Coup de force au conseil municipal du 10 Juillet à Grenoble.

Les bibliothèques se sont invitées, encore une fois, au conseil, par la voix du Maire Eric Piolle qui refuse d’engager la votation citoyenne demandée par le collectif « touche pas à nos bibliothèques ». Demande faite pourtant dans la logique du processus de démocratie participative mis en place …par le maire lui même.

Après la mise en place d’un plan d’austérité municipal, en Juin 2016 incluant la fermeture de 3 bibliothèques dont 2 situées en quartier populaire.

Après les réactions indignées des grenoblois regroupés au sein d’un collectif « touche pas à mes bibliothèques »

Après le blocage de 10 conseils municipaux consécutifs, qui se sont déroulés sous la protection des CRS

Après une pétition qui a recueilli plus de 4000 signatures ouvrant droit, enfin, à un débat en Conseil Municipal

…Un petit espoir semblait poindre avec la reprise des négociations au mois de Juin.

Patatras. Après un mois et demi de négociation, le collectif jugeant insuffisantes les propositions faites par la Mairie, décide d’engager une votation citoyenne, par un courrier envoyé à tous les élus.

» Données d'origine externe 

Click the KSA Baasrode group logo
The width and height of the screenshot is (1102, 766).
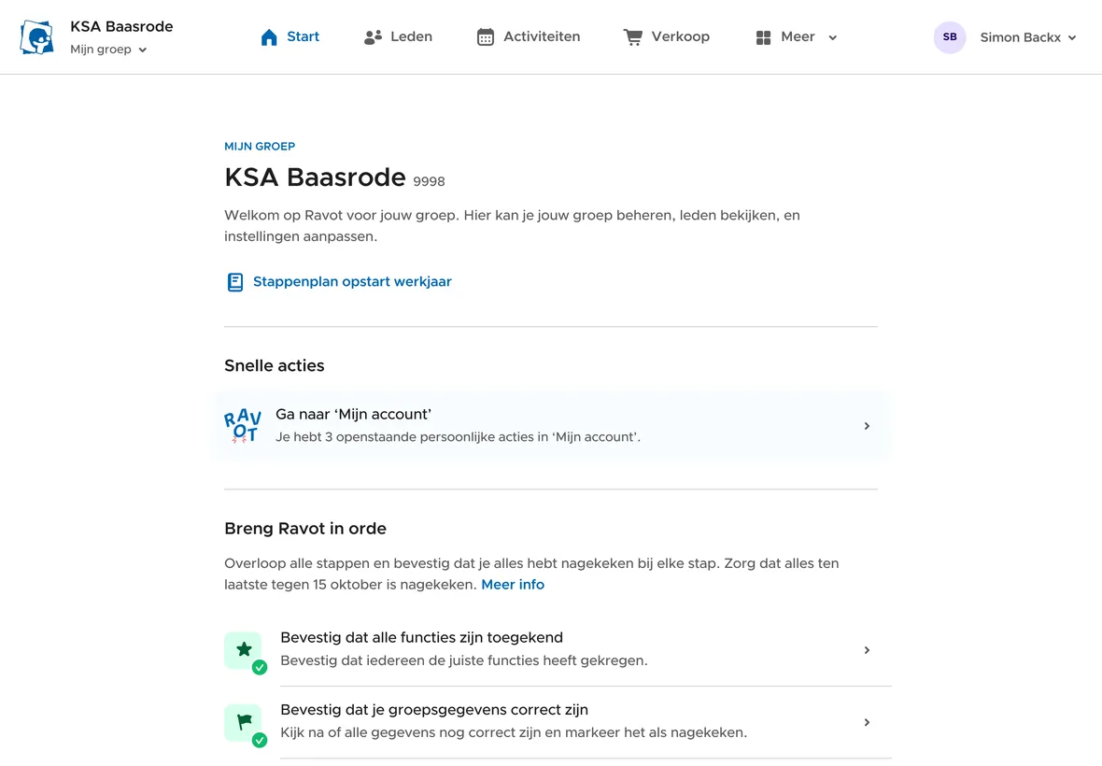(x=37, y=37)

Et c’est bien la le problème. Au delà de la questions des bibliothèques et du plan d’austérité, c’est toute la logique et la légitimité des démarches de démocratie participative qui est remise en cause par la décision du maire de passer outre.

Que nous disent en effet, les propositions initiales de la ville, à consulter sur le site : https://www.grenoble.fr/660-interpellation-et-votation-d-initiative-citoyenne.htm

« Etape 4. Ma pétition est débattue en conseil municipal

A l’issue du débat, le Maire pourra : soit retenir la proposition pour sa mise en œuvre / soit la soumettre à l’avis des Grenoblois dans le cadre d’une votation citoyenne organisée par la Ville au moins une fois par an.
Votation citoyenne
Si ma proposition n’est pas retenue, elle sera alors soumise à l’avis des Grenoblois-e-s dans le cadre d’une votation organisée par la Ville de Grenoble. »

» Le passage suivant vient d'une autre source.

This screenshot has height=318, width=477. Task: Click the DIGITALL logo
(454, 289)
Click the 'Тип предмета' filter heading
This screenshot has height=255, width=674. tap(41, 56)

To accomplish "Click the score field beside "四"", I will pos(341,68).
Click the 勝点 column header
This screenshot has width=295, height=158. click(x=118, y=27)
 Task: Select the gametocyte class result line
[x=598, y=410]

Il n’y a pas d’alternative où le maire, de lui même , puisse refuser la demande de votation, sauf à retenir la proposition contenue dans la pétition.

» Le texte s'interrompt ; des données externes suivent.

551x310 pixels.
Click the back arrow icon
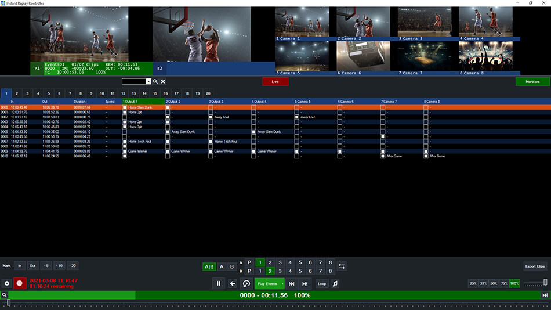pos(233,283)
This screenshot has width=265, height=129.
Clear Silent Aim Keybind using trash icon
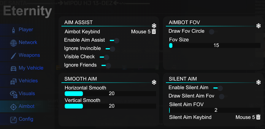pyautogui.click(x=258, y=117)
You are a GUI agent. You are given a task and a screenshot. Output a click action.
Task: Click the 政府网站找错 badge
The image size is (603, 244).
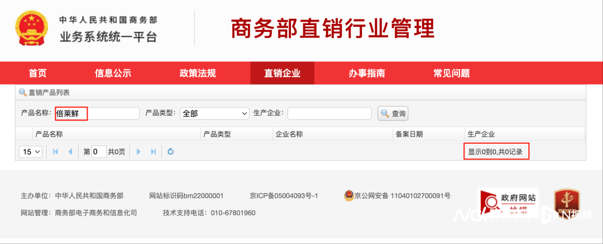click(x=508, y=203)
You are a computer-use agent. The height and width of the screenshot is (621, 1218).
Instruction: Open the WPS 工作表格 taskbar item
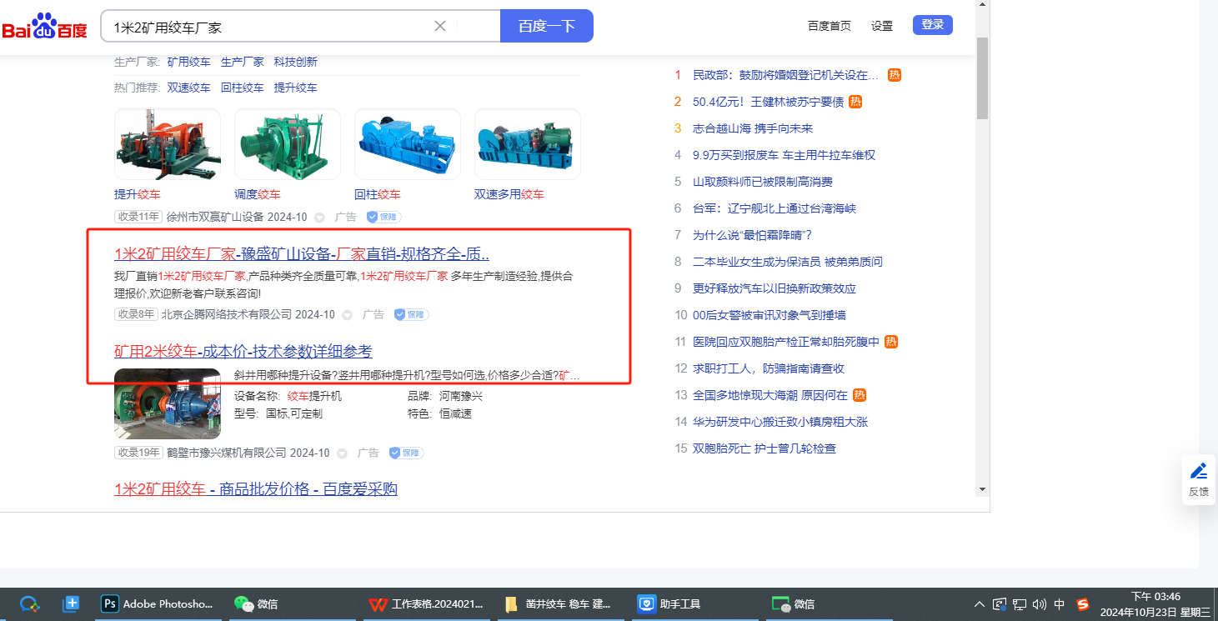[426, 603]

En remettant en cause la légitimité du collectif, qui malgré la démission de 4 de ses membres, a décidé en assemblée générale, majoritairement, de s’engager dans la votation, le maire de Grenoble a commis un déni de démocratie.

En refusant de mettre en place la votation citoyenne, comme le prévoit le processus de démocratie locale grenoblois, le Maire s’est déjugé. D’une certaine façon, il sacrifie son adjoint à la démocratie locale.

Mon analyse : le risque pour la mairie de subir une votation citoyenne qui mobiliserait de nombreuses oppositions, pendant plusieurs mois, était plus grand qu’un clash en fin de conseil municipal. La suite nous démontrera certainement le contraire.